→ THE REQUEST: Please pull out the records from the line with "FAQ (347, 28)" to the line with "Home (211, 28)", including both of those lines, and reproduce them unchanged with nothing else.

→ DATA SHOWN:
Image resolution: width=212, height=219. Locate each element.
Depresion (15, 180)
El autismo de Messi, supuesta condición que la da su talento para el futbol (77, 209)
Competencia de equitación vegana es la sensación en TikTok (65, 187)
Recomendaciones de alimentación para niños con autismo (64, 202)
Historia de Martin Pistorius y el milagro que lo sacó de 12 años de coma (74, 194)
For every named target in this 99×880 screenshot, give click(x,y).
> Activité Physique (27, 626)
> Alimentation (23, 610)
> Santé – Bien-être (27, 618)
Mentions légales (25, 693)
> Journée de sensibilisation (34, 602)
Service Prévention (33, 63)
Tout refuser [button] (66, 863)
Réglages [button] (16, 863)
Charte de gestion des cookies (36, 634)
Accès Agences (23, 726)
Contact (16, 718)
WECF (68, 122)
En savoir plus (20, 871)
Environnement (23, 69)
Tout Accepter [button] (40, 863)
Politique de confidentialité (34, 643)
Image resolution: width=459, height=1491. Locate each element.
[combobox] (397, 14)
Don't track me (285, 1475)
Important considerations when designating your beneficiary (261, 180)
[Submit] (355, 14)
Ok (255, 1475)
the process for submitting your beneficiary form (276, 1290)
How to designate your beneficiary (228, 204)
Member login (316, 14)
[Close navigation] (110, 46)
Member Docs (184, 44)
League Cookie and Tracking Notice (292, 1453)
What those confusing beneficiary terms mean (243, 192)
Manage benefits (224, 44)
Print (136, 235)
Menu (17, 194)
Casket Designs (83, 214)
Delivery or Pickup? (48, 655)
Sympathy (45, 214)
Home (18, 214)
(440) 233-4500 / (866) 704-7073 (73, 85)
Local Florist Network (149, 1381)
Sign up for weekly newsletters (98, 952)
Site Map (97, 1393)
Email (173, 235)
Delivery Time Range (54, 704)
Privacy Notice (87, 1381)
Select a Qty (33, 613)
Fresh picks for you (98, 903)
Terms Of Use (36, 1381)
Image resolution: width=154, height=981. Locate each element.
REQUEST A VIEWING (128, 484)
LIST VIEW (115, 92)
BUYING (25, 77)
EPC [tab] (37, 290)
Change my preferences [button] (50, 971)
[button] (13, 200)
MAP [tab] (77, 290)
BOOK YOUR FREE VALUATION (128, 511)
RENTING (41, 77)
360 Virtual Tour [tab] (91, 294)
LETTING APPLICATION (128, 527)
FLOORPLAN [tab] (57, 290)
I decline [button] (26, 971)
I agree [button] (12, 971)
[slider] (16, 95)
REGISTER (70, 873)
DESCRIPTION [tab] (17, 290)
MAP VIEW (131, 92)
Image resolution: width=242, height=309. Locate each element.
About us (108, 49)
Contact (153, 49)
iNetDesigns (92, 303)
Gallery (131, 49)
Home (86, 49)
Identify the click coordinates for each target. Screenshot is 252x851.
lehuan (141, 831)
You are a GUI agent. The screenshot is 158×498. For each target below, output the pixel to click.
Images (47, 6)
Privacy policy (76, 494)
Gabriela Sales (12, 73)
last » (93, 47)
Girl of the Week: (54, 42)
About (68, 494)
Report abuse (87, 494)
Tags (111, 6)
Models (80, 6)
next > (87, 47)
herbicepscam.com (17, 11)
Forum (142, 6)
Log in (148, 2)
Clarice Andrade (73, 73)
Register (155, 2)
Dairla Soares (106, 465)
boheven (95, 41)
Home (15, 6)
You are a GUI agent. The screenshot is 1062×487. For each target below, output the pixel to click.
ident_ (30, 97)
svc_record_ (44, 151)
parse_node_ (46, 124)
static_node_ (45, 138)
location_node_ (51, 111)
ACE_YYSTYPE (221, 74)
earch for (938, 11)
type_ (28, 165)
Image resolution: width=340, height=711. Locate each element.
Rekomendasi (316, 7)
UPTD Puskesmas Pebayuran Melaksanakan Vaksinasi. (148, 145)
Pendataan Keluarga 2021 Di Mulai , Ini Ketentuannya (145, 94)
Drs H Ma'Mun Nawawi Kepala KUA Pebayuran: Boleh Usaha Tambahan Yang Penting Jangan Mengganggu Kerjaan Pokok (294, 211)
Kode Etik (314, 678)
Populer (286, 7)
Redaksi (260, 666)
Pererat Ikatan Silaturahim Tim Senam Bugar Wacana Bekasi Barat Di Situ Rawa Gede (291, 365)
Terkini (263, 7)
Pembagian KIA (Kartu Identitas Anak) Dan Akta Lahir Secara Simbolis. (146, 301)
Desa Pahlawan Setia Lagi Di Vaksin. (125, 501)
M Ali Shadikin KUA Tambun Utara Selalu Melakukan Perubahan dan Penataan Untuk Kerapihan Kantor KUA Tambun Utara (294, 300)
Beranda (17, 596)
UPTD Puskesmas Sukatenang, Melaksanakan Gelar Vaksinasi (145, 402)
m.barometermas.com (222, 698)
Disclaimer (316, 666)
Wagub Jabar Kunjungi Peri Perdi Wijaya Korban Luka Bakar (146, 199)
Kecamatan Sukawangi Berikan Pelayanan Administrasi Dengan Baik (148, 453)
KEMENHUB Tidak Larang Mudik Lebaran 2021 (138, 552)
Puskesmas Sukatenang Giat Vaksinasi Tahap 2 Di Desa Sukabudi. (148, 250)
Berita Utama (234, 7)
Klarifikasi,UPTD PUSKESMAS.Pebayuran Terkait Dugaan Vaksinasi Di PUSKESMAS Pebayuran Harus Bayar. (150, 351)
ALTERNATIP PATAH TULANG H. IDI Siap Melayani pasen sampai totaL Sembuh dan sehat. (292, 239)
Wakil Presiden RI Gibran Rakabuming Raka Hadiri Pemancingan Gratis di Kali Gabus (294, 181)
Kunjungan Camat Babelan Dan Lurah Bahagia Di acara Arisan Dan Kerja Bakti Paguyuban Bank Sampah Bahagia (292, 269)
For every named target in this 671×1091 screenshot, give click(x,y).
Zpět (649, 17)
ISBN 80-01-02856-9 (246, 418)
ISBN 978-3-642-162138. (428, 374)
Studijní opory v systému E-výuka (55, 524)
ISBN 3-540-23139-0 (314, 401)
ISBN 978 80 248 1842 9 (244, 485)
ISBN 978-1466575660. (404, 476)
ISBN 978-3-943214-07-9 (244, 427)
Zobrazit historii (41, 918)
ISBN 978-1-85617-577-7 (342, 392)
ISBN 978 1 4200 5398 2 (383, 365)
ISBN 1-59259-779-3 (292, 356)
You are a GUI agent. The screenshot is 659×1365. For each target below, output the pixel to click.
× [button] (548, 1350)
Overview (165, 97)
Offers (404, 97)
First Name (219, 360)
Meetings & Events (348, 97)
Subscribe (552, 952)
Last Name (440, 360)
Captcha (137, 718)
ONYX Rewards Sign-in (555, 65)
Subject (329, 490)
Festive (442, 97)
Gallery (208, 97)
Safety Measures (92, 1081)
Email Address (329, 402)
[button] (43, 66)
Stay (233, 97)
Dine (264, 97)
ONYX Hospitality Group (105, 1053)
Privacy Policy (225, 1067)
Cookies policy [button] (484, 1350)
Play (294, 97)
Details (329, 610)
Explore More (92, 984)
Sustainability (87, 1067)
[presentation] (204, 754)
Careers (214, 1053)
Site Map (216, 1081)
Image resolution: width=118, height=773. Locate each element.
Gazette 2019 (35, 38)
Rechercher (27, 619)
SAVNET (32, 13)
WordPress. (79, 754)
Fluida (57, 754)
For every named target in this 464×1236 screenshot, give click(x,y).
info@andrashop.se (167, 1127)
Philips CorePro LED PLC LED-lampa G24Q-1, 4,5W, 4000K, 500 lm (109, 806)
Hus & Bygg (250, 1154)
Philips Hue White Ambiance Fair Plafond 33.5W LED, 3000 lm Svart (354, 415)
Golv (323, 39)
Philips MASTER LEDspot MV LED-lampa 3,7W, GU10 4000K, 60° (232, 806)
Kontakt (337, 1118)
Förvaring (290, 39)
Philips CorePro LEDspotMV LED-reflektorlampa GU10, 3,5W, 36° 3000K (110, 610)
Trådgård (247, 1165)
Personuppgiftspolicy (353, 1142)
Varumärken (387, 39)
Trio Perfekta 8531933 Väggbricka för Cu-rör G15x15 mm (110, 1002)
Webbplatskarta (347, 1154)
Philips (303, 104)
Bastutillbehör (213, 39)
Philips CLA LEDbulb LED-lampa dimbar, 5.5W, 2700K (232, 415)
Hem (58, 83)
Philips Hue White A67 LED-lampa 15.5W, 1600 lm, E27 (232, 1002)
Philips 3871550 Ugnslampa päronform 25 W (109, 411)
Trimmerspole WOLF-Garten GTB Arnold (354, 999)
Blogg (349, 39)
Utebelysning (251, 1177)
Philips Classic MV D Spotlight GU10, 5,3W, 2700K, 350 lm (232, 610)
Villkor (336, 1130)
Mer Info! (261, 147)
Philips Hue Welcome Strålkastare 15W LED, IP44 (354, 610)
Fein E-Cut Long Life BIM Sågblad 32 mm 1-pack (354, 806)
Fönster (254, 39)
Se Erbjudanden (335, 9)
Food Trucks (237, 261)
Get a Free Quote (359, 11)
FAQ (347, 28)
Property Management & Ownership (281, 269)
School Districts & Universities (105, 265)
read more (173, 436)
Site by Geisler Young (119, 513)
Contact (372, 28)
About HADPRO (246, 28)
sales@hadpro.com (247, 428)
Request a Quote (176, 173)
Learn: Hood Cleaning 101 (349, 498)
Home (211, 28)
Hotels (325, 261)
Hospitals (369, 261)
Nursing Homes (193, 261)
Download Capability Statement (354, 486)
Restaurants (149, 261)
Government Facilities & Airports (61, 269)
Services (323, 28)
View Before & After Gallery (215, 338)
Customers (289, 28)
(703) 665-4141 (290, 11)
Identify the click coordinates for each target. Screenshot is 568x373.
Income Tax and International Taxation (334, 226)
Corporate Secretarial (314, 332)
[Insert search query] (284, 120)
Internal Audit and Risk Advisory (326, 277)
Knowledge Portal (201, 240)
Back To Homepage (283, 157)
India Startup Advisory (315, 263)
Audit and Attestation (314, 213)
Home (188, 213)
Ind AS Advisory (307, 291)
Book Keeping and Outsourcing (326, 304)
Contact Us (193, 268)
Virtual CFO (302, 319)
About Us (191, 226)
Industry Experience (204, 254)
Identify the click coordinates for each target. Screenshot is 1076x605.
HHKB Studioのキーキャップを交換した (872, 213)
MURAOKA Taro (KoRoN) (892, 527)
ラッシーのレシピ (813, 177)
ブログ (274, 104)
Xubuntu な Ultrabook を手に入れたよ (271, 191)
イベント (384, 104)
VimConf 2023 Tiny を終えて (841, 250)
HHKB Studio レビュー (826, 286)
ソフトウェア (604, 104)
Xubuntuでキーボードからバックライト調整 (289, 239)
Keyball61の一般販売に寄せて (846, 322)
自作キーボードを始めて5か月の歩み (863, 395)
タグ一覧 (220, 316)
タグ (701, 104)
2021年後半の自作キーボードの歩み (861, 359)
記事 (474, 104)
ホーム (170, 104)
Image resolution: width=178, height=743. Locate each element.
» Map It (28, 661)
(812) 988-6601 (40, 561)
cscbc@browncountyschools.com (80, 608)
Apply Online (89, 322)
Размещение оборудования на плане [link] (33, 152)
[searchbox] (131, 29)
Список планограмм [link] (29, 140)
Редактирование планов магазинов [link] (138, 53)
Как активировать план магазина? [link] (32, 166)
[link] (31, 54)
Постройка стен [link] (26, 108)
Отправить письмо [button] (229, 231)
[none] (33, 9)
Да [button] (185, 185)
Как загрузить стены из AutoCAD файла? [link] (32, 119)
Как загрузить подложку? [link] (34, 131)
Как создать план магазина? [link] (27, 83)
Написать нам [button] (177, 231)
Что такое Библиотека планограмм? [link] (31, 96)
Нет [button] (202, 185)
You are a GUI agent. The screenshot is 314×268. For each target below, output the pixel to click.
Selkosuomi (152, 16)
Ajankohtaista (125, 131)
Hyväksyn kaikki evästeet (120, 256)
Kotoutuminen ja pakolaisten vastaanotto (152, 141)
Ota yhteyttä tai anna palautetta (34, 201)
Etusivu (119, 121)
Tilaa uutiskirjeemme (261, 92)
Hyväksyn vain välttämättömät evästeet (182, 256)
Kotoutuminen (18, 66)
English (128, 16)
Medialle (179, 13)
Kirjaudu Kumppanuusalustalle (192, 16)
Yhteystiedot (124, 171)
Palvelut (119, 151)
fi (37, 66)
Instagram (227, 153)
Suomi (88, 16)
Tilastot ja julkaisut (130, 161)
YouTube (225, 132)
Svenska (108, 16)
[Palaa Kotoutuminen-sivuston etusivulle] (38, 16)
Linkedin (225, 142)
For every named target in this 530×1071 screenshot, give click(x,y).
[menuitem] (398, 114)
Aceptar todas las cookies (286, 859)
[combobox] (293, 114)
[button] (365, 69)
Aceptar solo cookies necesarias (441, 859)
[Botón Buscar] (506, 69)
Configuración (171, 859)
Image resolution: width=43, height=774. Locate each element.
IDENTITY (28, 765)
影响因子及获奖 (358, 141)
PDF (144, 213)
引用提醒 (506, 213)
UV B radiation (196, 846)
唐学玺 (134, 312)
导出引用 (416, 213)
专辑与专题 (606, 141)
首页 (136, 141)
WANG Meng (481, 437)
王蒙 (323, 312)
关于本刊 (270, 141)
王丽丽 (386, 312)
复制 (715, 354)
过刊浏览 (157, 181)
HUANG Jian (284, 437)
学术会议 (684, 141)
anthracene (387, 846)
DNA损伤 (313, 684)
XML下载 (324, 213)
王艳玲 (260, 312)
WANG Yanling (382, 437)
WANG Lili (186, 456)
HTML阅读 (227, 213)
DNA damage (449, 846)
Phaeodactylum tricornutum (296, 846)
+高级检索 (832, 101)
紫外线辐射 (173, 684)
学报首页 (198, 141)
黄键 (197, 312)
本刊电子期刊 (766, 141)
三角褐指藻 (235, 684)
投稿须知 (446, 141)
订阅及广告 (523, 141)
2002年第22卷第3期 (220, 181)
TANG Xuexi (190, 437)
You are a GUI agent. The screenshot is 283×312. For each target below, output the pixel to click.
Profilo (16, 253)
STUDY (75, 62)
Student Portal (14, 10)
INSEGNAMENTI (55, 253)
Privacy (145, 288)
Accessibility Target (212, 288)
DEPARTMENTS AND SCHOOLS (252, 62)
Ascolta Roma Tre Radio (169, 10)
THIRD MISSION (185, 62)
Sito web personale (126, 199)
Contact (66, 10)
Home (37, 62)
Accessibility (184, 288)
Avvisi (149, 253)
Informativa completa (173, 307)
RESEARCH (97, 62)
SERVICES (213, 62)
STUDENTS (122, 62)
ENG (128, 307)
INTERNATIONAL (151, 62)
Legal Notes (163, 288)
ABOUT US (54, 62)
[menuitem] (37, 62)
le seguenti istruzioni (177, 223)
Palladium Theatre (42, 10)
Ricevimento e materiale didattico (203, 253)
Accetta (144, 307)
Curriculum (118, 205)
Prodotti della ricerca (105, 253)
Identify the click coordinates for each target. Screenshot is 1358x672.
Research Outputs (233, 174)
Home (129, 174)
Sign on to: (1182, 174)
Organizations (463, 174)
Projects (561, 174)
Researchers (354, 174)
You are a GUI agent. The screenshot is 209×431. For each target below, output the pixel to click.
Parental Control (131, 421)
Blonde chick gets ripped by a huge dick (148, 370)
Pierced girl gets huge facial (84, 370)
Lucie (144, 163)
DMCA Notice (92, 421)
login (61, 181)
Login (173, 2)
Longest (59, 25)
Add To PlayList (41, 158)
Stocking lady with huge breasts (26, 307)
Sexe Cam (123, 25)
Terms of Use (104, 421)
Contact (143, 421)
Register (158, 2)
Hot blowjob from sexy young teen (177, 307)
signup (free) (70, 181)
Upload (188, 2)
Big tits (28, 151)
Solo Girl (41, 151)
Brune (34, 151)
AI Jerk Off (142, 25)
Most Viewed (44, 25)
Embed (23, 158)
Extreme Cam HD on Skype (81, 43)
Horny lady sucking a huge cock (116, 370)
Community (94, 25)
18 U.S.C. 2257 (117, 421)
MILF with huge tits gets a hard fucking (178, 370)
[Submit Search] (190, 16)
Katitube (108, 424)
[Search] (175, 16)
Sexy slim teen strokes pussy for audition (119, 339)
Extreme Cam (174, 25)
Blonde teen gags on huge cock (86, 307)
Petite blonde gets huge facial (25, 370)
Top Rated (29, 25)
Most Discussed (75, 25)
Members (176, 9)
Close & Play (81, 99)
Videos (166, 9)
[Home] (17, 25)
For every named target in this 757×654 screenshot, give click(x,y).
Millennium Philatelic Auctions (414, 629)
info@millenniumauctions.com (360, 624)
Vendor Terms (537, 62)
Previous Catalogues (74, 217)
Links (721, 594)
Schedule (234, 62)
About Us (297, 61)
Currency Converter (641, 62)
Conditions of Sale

→ RESPONSE BELOW:
FAQ (347, 28)
Property Management & Ownership (281, 269)
School Districts & Universities (105, 265)
read more (173, 436)
Site by Geisler Young (119, 513)
Contact (372, 28)
About HADPRO (246, 28)
sales@hadpro.com (247, 428)
Request a Quote (176, 173)
Learn: Hood Cleaning 101 (349, 498)
Home (211, 28)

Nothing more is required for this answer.